AI Safety

Communicate-Predict-Act: Evaluating Social Intelligence of Agents

A new study pits LLMs against each other in social games, revealing what skills truly matter for AI agents.

Deep Dive

A team of researchers has published a new paper, "Communicate-Predict-Act: Evaluating Social Intelligence of Agents," introducing a rigorous framework to test how AI agents handle complex social situations. The researchers created a multiplayer arena of mixed cooperative and competitive games, where they evaluated eight diverse large language models (LLMs) ranging from 24 billion to 1 trillion parameters. Using their Communicate-Predict-Act (COMPACT) protocol, they moved beyond simple Elo ratings to extract fine-grained sociocognitive metrics that capture an agent's ability to predict actions, exert communicative influence, reason strategically, and navigate trade-offs.

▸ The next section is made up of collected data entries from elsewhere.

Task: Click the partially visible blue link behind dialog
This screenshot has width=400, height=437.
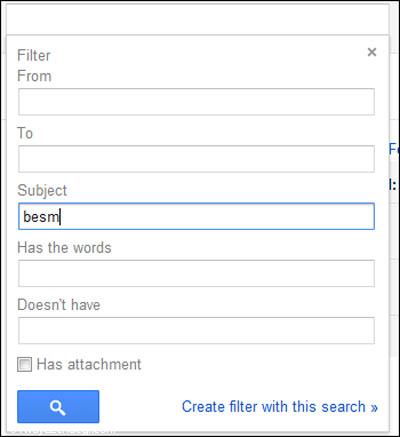Action: coord(394,148)
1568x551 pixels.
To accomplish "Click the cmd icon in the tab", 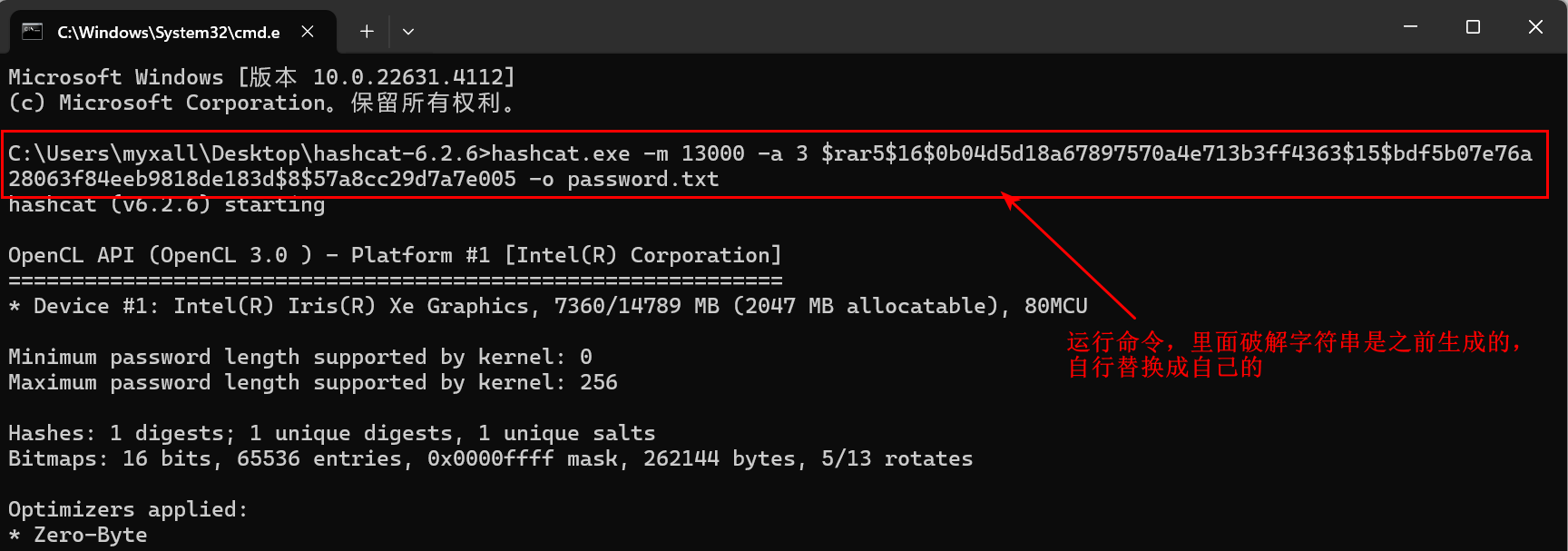I will (x=33, y=32).
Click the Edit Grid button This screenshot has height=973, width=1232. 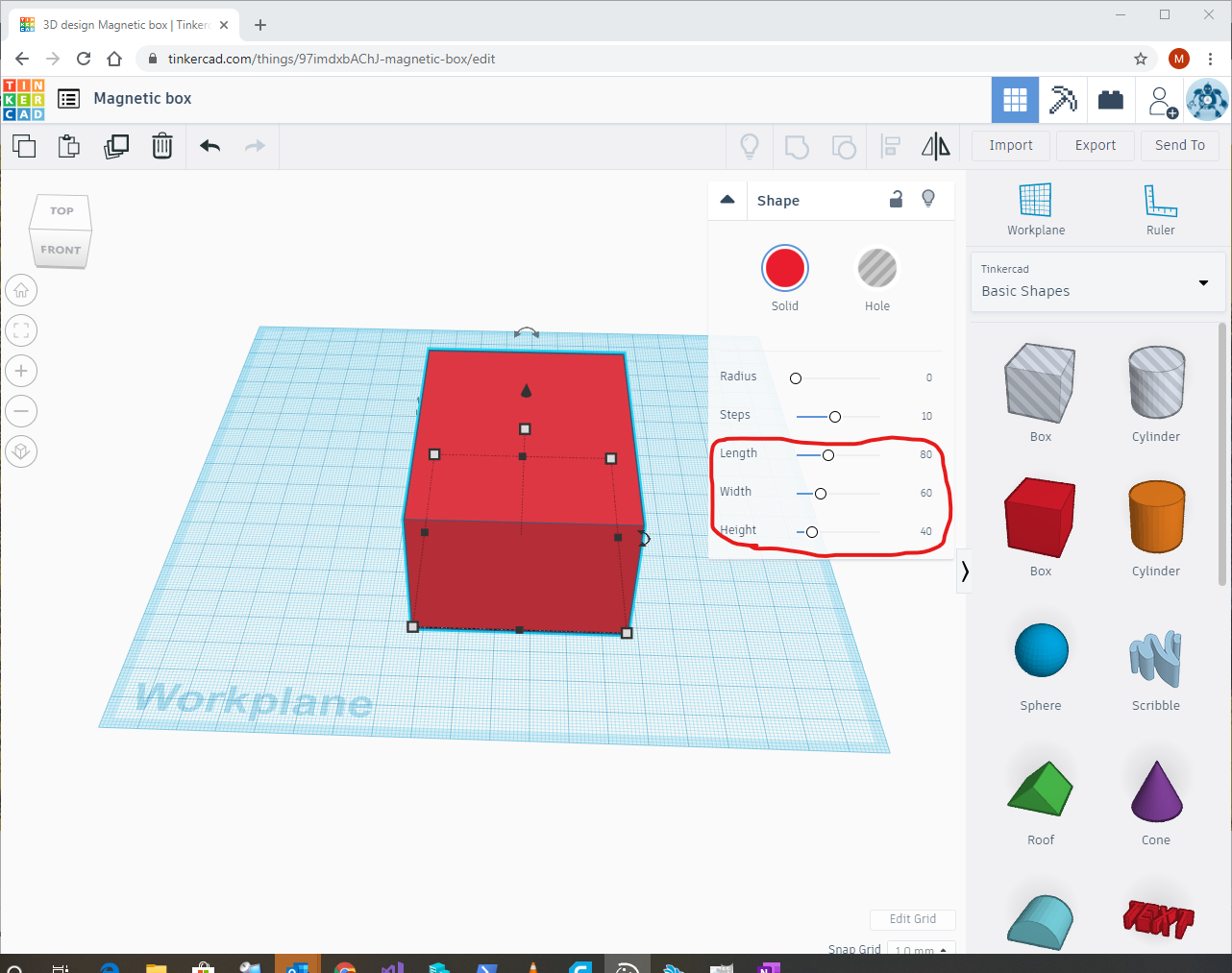[x=912, y=919]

The study's key finding challenges conventional wisdom: metrics like influence, transparency, and adaptability were more predictive of an agent's success in social games than deeper cognitive skills like Theory of Mind inference or long-term planning. The sociocognitive metrics showed strong consistency within models and reliably predicted which agent would win a game with an AUC ROC score of 0.82. This work provides a testable, multidimensional conception of social intelligence, offering crucial empirical insights for developers building LLM agents destined for real-world social settings where persuasion and cooperation are key.

Key Points
  • Tested 8 LLMs (24B to 1T params) in a novel arena of social games using the COMPACT protocol.
  • Found influence and adaptability were more predictive of success than Theory of Mind (AUC ROC = 0.82).
  • Provides a multidimensional framework for evaluating AI social intelligence beyond scalar performance scores.

Why It Matters

This framework is essential for developing AI agents that can effectively collaborate, negotiate, and operate in human social environments.